EXERCISE PROMPT:
Beginning with the line that contains "Click the rank 10 cell" and ending with the line that contains "This screenshot has height=376, width=424.", reproduce the lines of the entries below exactly, omitting pictures.

Stored records:
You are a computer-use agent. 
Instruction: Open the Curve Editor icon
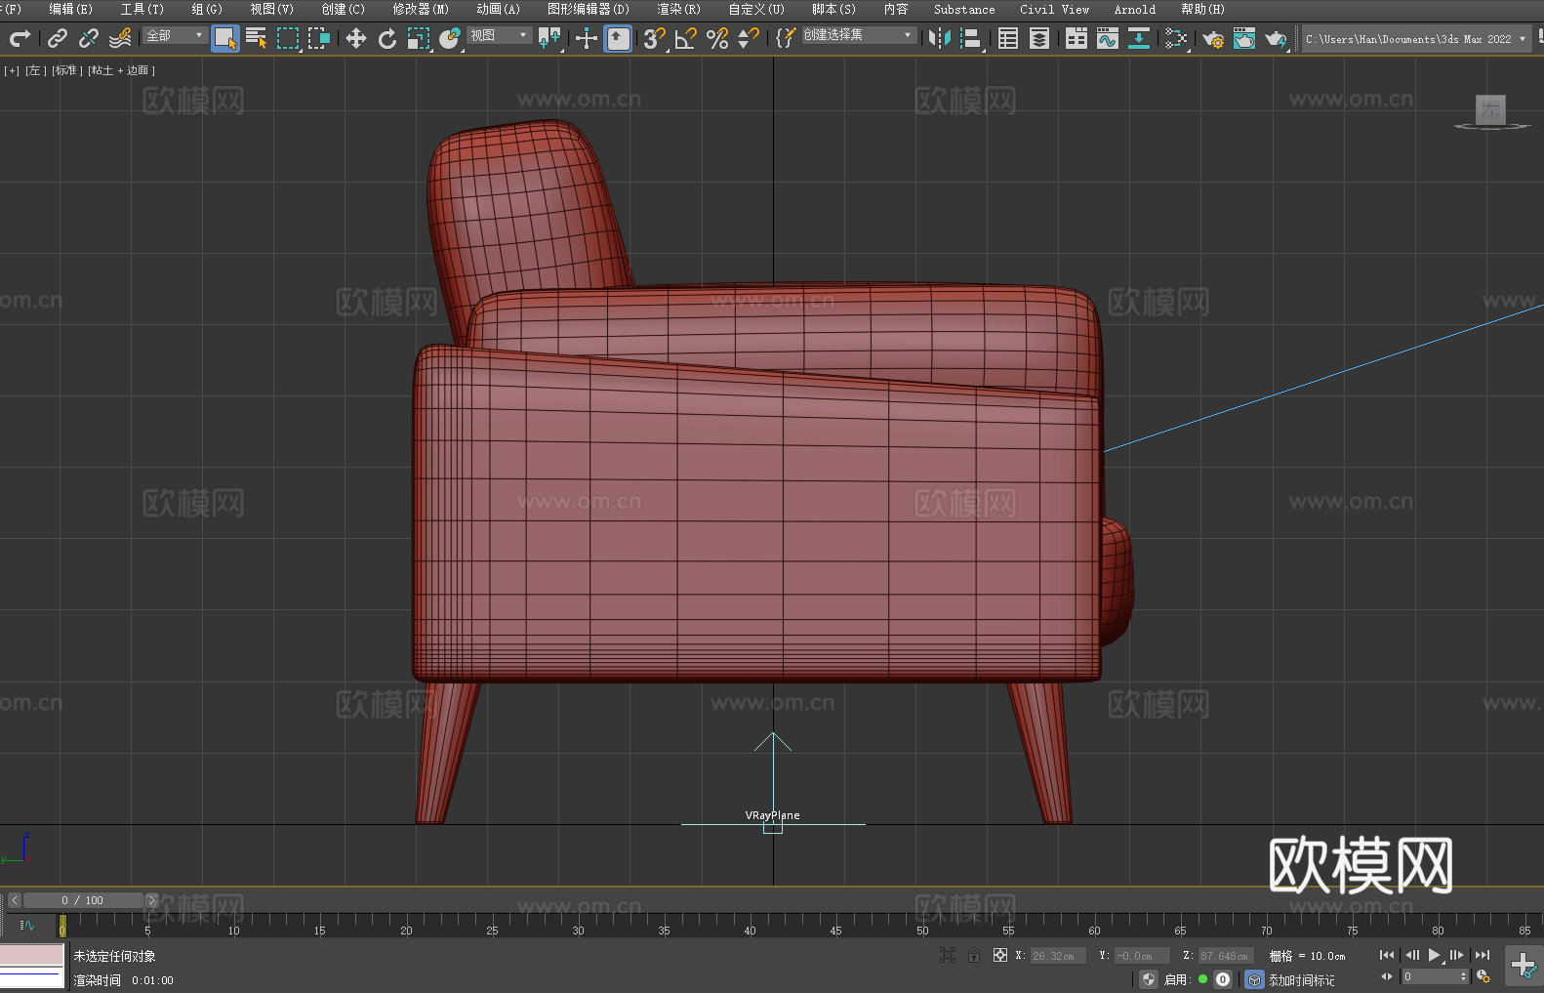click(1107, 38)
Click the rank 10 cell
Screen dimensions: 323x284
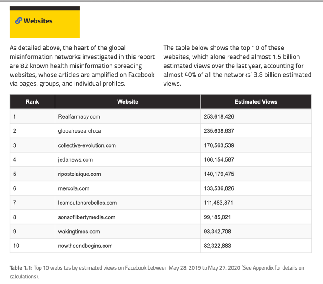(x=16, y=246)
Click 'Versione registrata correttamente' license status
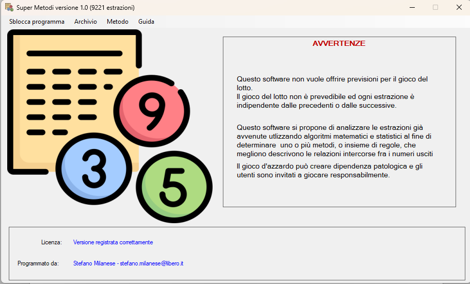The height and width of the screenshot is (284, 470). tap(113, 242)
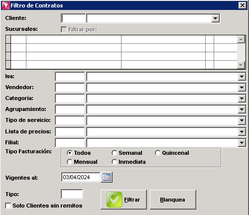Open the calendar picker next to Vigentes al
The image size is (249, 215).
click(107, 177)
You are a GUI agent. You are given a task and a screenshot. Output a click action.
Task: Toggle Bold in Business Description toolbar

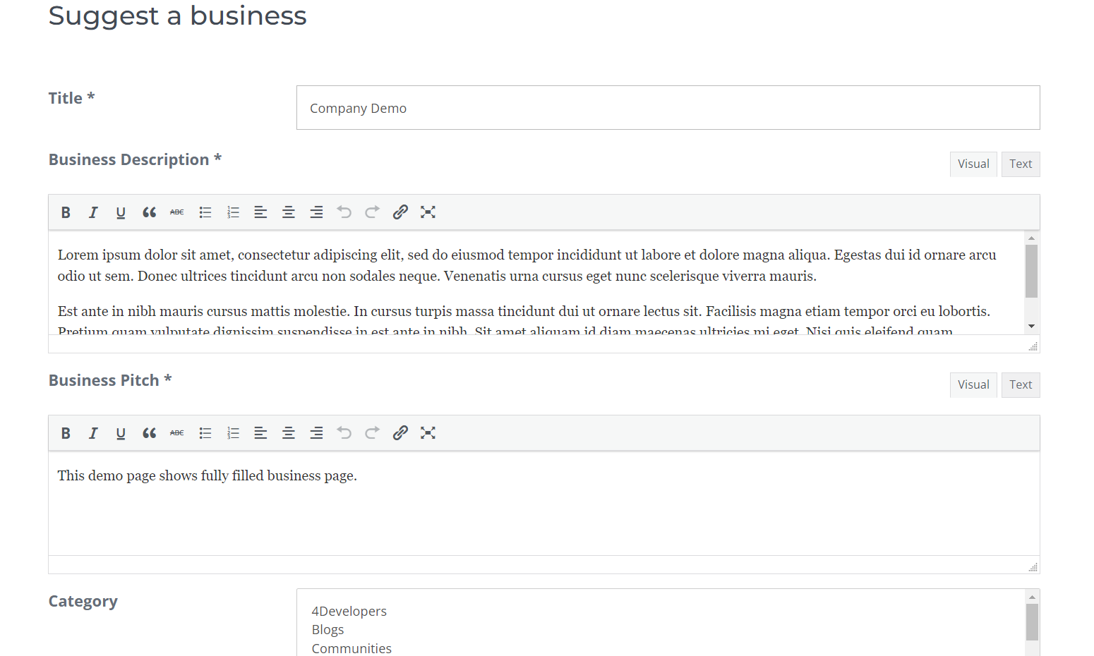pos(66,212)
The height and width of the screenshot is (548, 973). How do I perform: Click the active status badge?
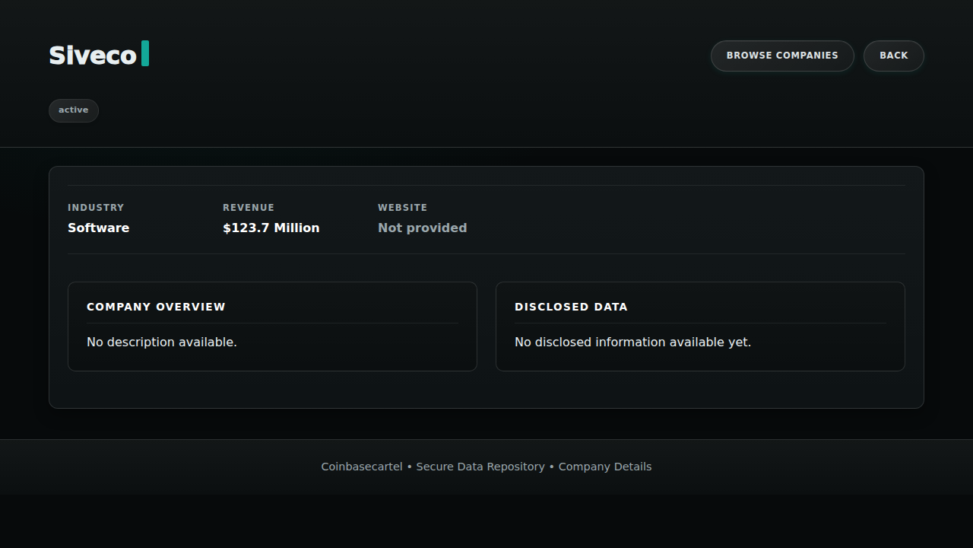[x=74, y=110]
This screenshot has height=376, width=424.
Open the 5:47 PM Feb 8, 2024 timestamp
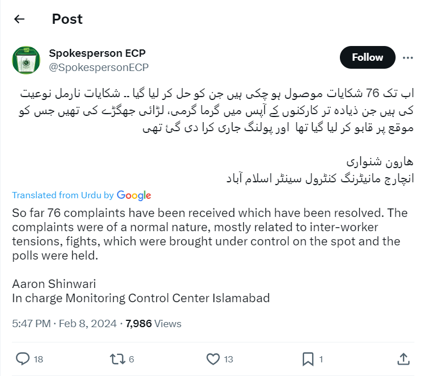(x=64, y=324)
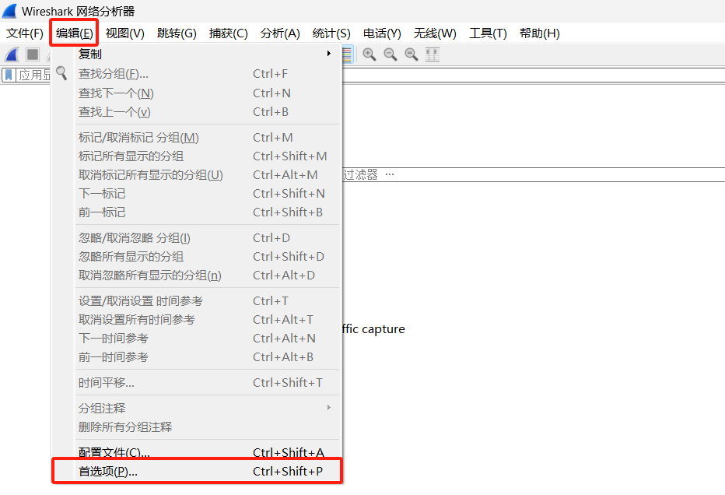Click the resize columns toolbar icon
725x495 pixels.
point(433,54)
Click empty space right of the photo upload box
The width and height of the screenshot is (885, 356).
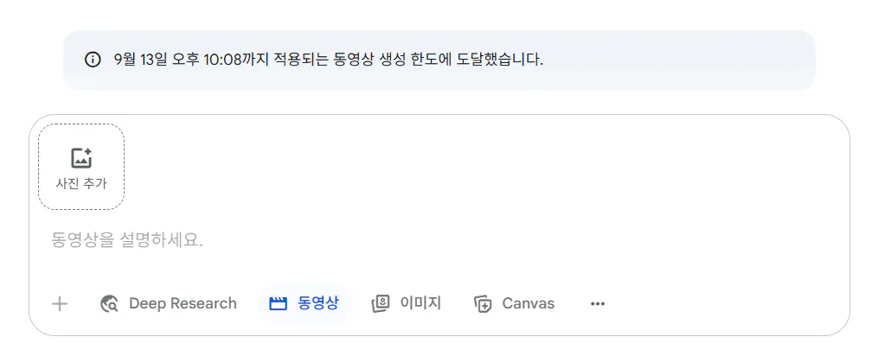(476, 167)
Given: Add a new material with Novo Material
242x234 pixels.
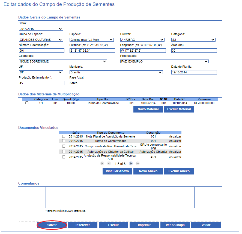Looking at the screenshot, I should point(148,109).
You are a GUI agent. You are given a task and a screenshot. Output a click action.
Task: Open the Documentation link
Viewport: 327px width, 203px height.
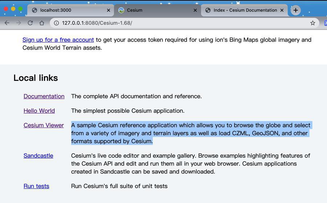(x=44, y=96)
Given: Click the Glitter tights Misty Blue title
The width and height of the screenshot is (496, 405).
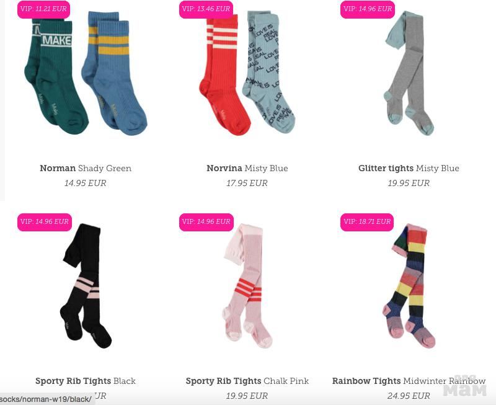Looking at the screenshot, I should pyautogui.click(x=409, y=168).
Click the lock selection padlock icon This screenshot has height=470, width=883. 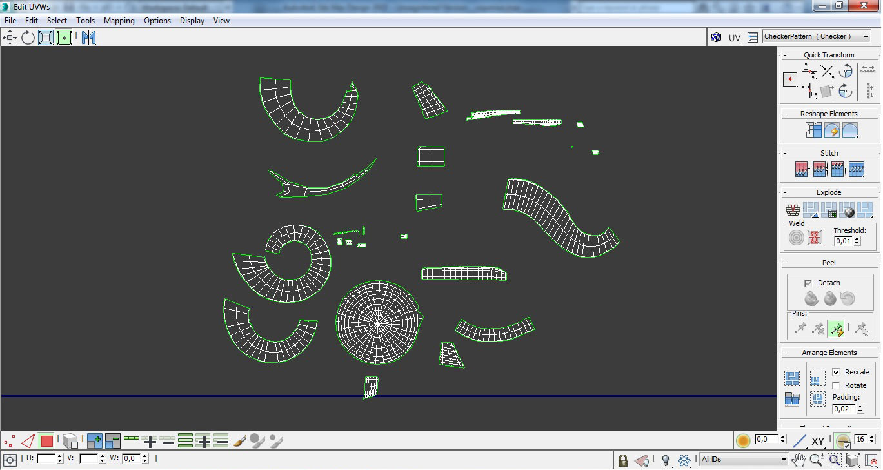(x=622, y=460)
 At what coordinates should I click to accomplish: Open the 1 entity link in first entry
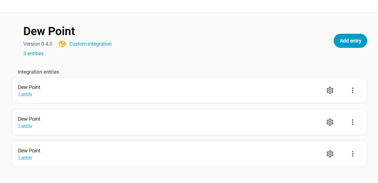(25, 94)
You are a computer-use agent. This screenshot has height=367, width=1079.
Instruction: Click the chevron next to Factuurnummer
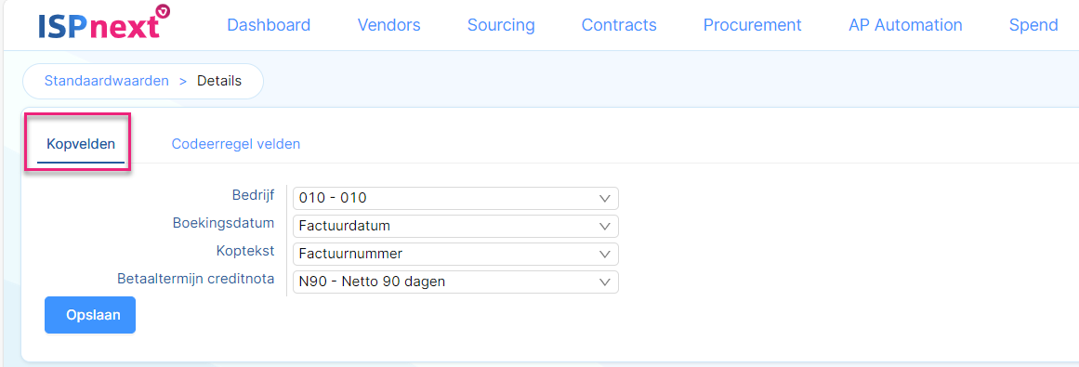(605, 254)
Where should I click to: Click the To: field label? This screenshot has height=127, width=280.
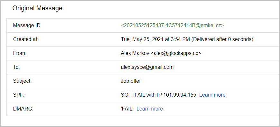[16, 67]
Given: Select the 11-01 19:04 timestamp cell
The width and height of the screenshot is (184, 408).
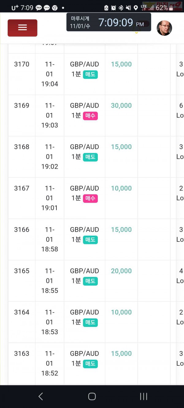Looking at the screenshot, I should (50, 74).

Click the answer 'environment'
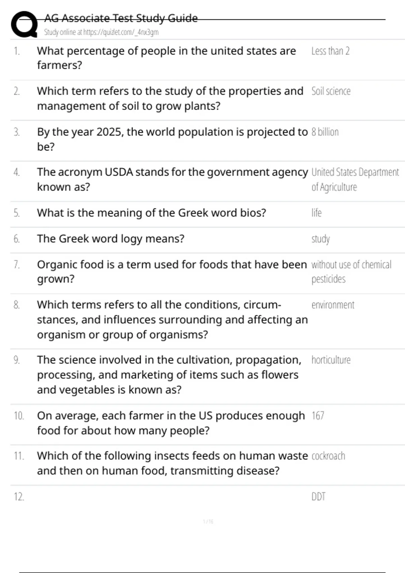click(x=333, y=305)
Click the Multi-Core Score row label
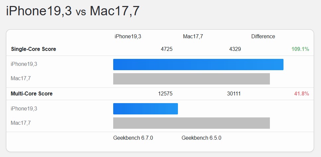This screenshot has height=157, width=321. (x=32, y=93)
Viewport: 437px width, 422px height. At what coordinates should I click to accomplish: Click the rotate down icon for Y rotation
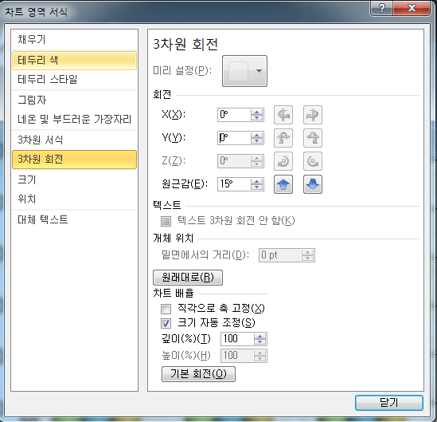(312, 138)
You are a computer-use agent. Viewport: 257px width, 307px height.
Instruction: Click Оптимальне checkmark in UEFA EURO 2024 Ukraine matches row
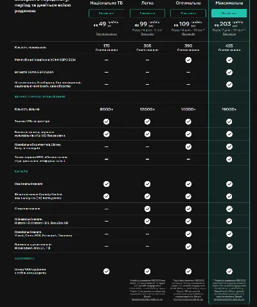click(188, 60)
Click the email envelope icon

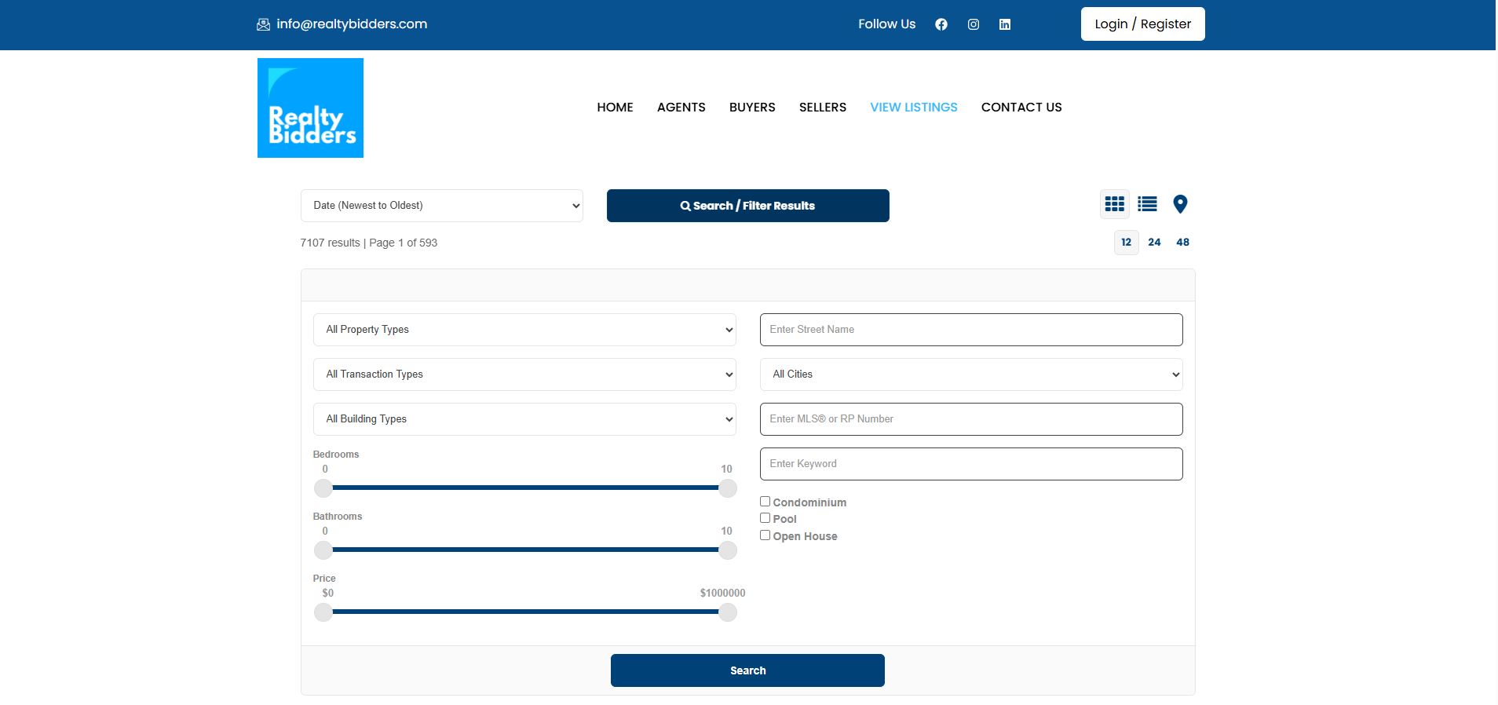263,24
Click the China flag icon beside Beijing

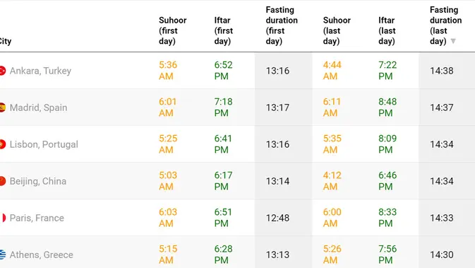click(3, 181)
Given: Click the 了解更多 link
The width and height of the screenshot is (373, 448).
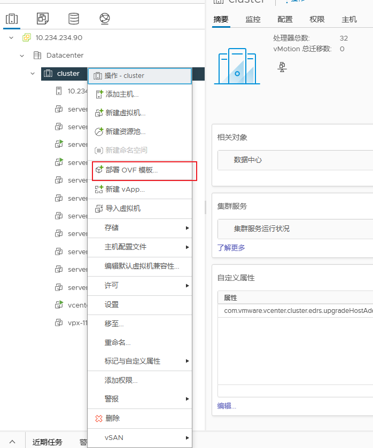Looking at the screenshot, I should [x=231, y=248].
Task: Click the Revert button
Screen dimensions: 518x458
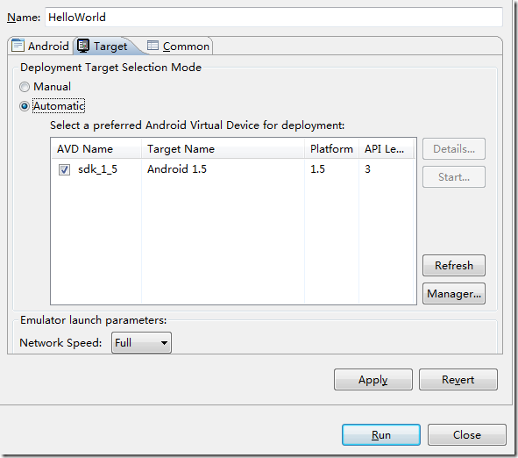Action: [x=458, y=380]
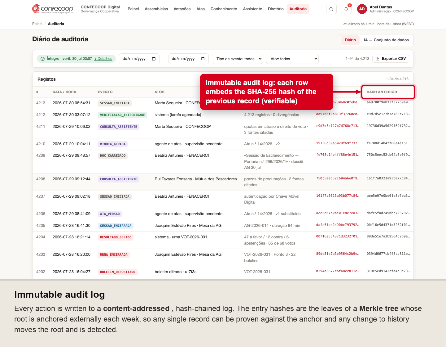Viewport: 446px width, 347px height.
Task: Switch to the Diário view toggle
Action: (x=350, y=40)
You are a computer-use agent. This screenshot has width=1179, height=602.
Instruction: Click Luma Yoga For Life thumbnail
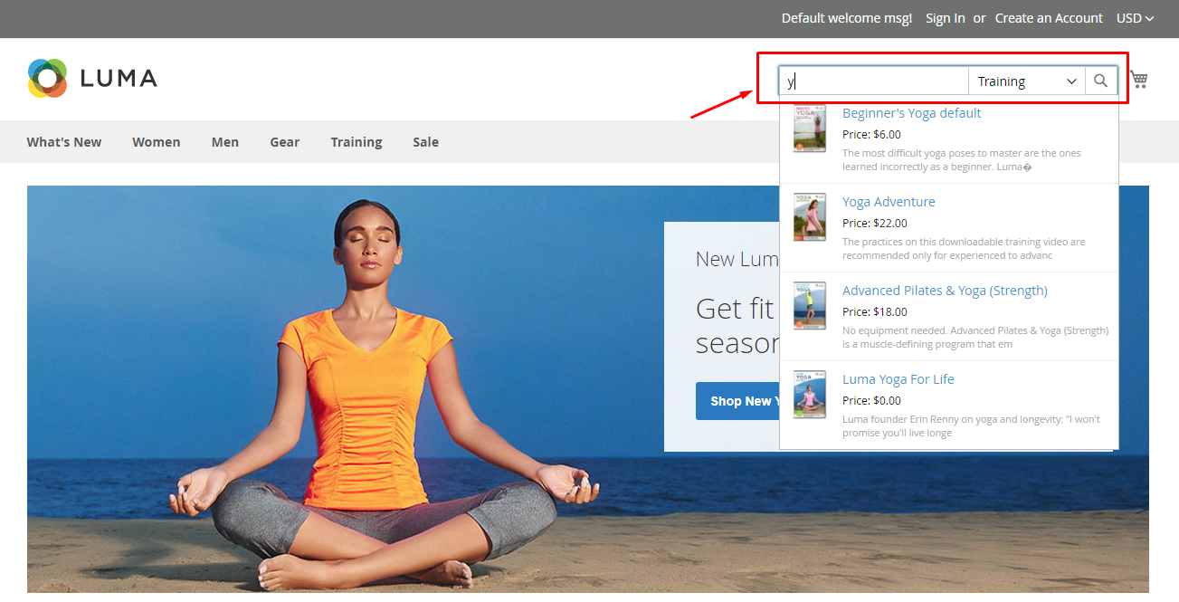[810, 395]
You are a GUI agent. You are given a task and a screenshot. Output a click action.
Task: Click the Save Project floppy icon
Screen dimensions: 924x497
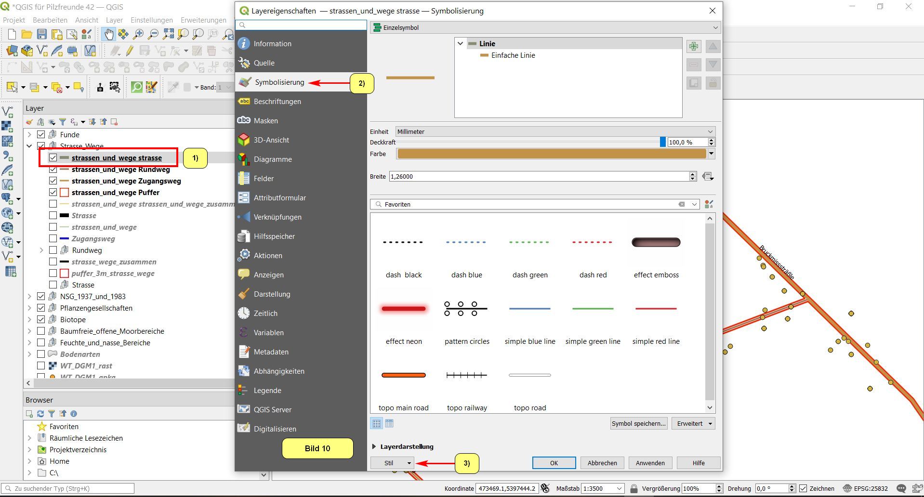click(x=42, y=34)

WRITTEN REPLY:
Click the rank 10 cell
Screen dimensions: 323x284
(x=16, y=246)
Click 'Versione registrata correttamente' license status
The height and width of the screenshot is (284, 470). tap(113, 242)
Open the calendar picker next to Vigentes al
The image size is (249, 215).
click(107, 177)
You are a GUI agent. You are given a task and a screenshot. Output a click action.
Task: Toggle Bold in Business Description toolbar

pos(66,212)
The height and width of the screenshot is (548, 973). How do I perform: Click the active status badge?
[x=74, y=110]
This screenshot has height=376, width=424.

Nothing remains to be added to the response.